# DATASET RECORDS start
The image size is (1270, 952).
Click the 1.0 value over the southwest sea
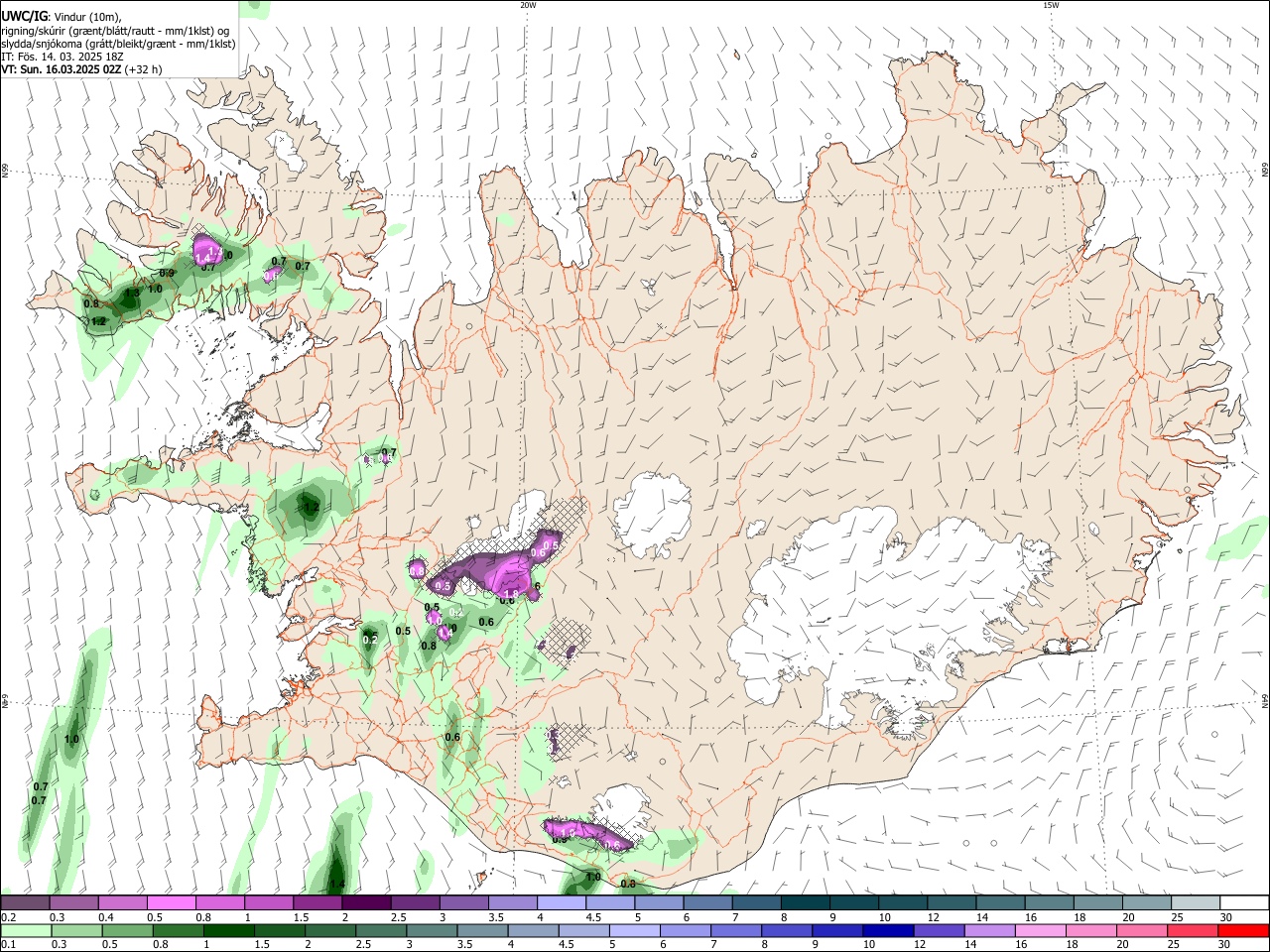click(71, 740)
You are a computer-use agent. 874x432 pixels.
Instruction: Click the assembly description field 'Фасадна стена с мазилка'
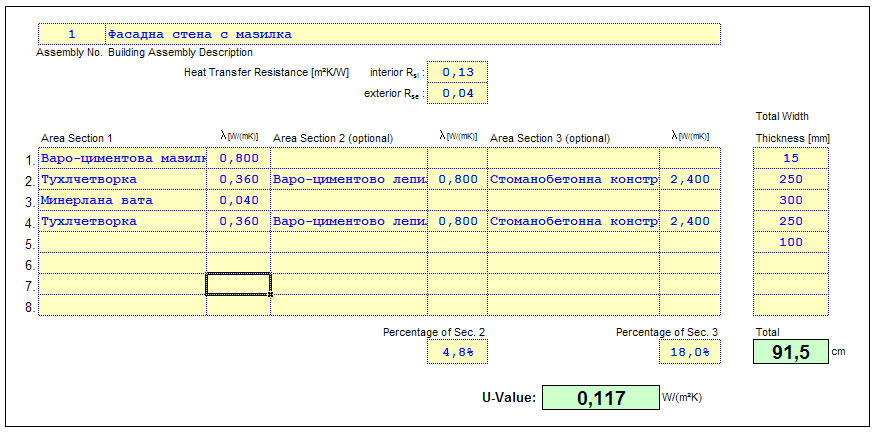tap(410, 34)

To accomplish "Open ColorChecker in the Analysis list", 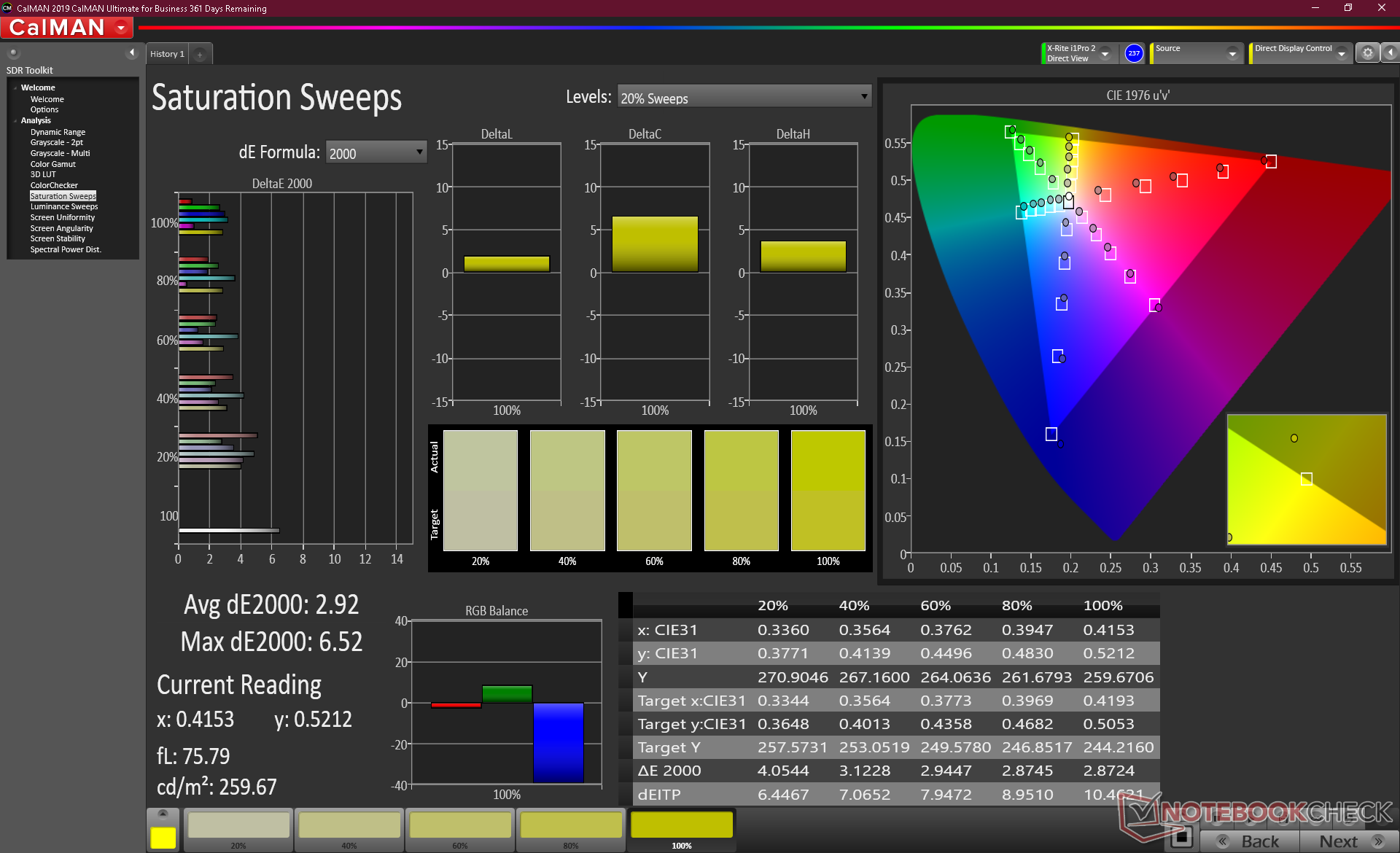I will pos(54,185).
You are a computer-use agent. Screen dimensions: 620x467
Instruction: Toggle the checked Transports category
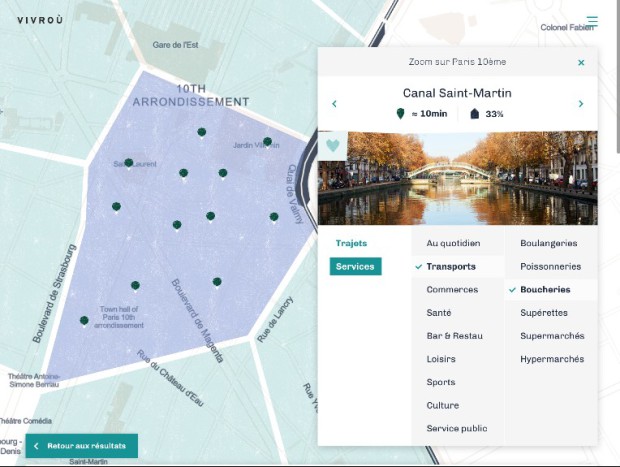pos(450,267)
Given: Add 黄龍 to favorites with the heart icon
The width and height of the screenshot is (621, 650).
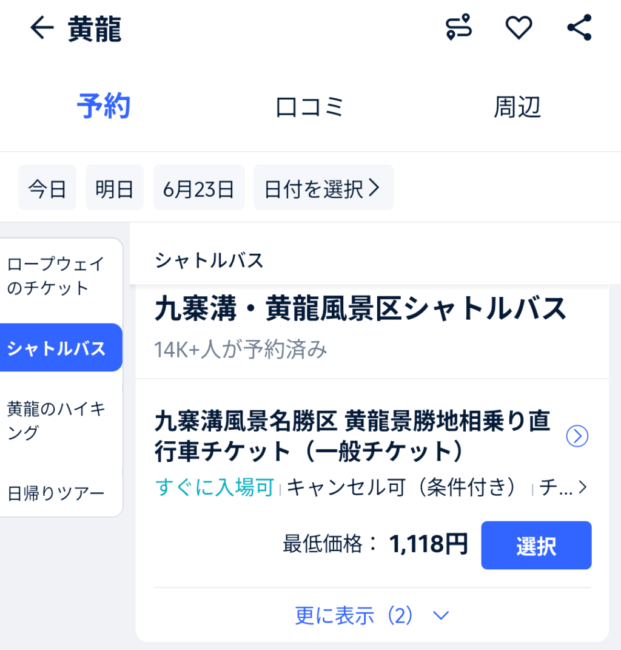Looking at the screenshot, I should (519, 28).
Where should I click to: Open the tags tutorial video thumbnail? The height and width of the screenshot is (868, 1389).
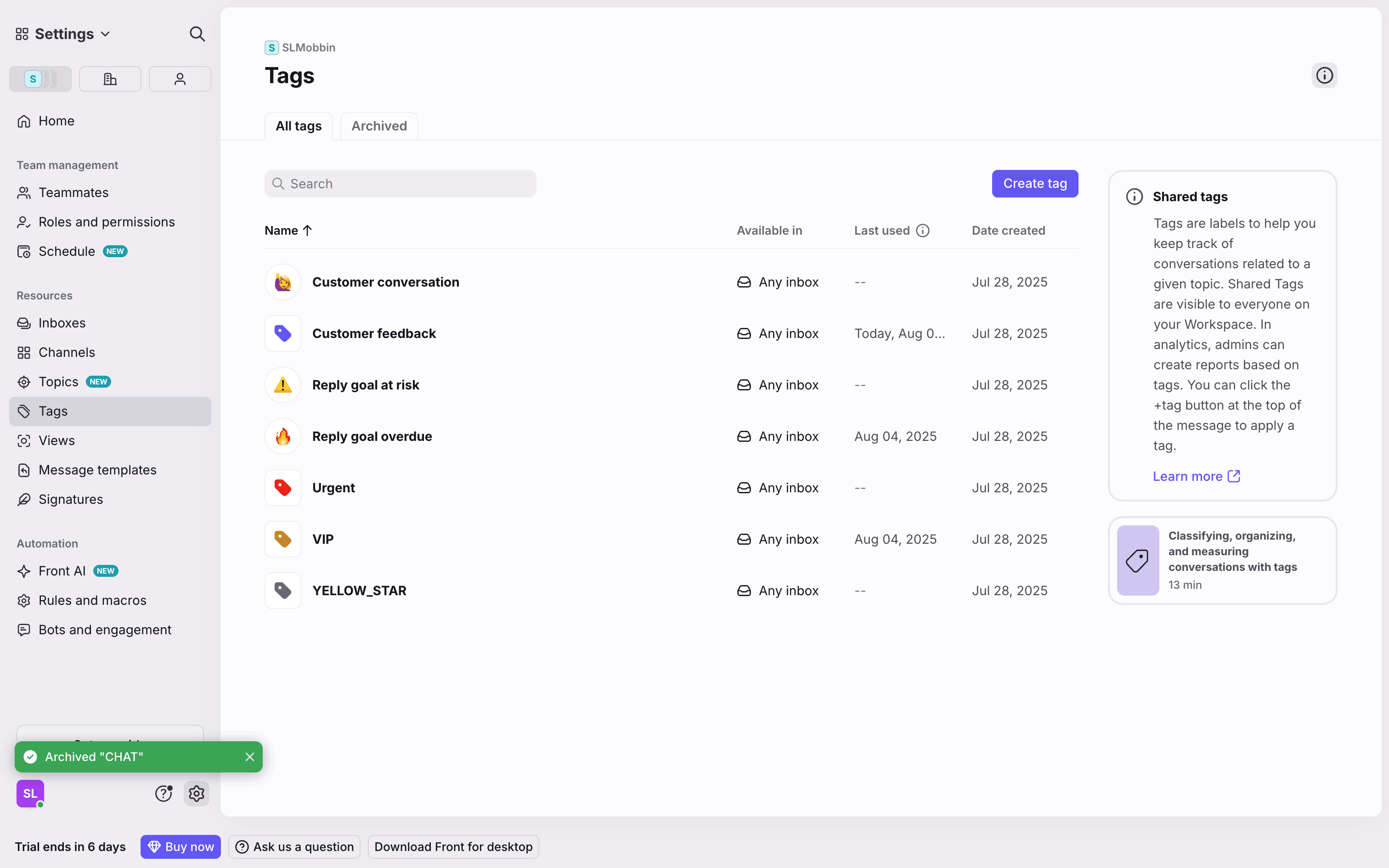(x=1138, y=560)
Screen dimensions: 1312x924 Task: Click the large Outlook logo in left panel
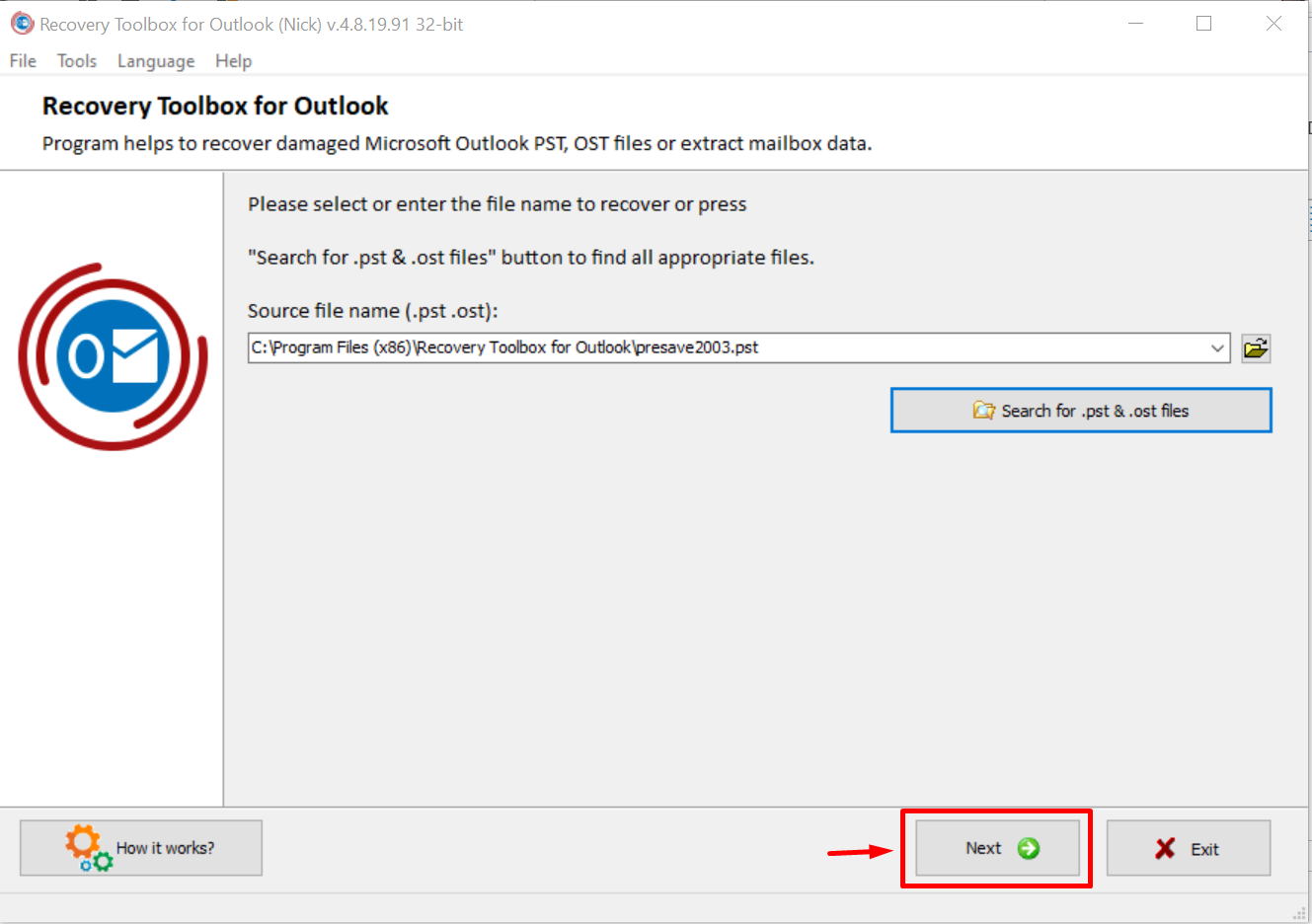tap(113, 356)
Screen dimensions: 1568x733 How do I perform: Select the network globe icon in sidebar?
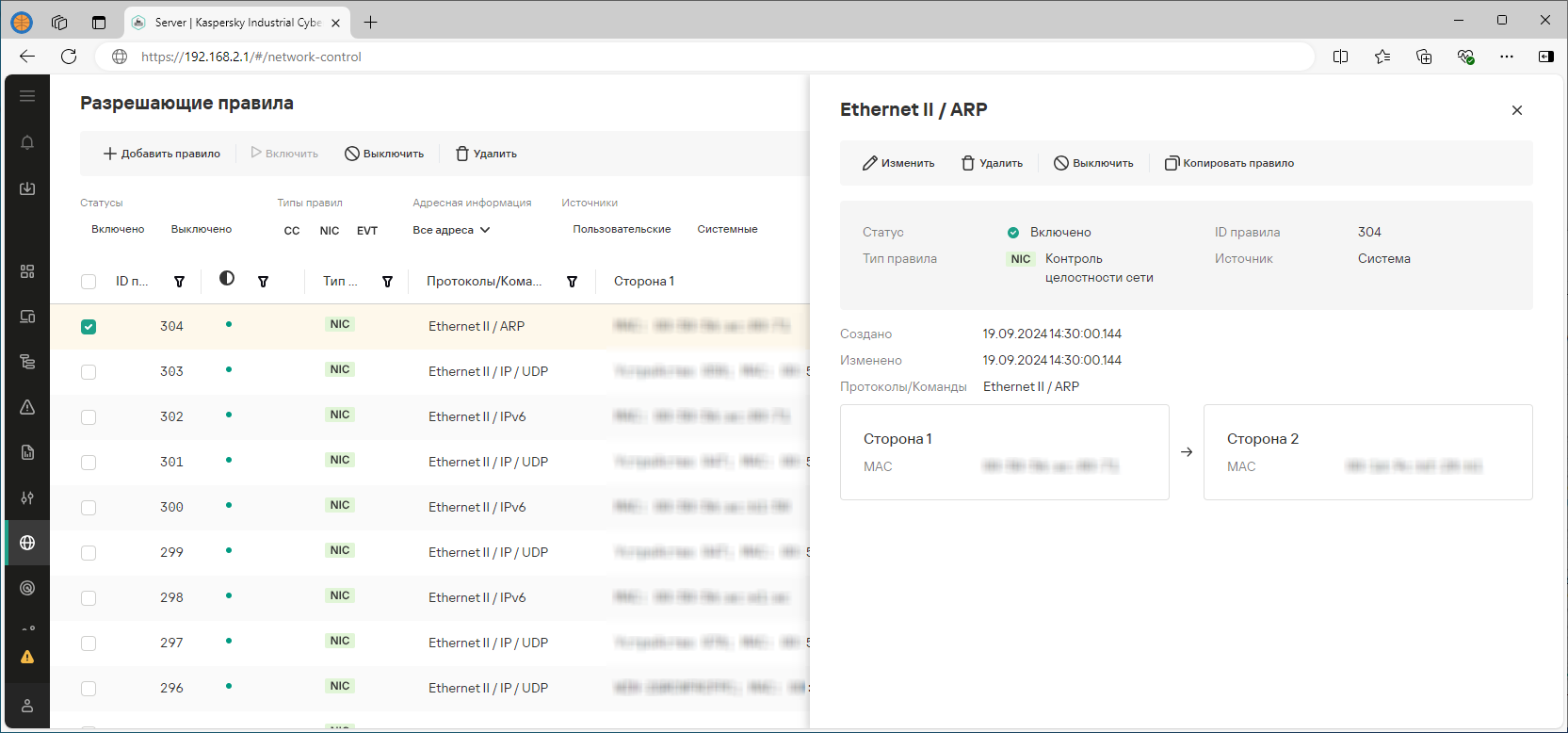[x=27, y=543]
# DATASET RECORDS end
PROBLEM REQUIREMENTS: Return every line of the entries above that contains the string "icon", matching case exactly.

SOLUTION TO THIS EXERCISE:
Given: Add 黄龍 to favorites with the heart icon
Screen dimensions: 1568x733 How do I perform: Select the network globe icon in sidebar?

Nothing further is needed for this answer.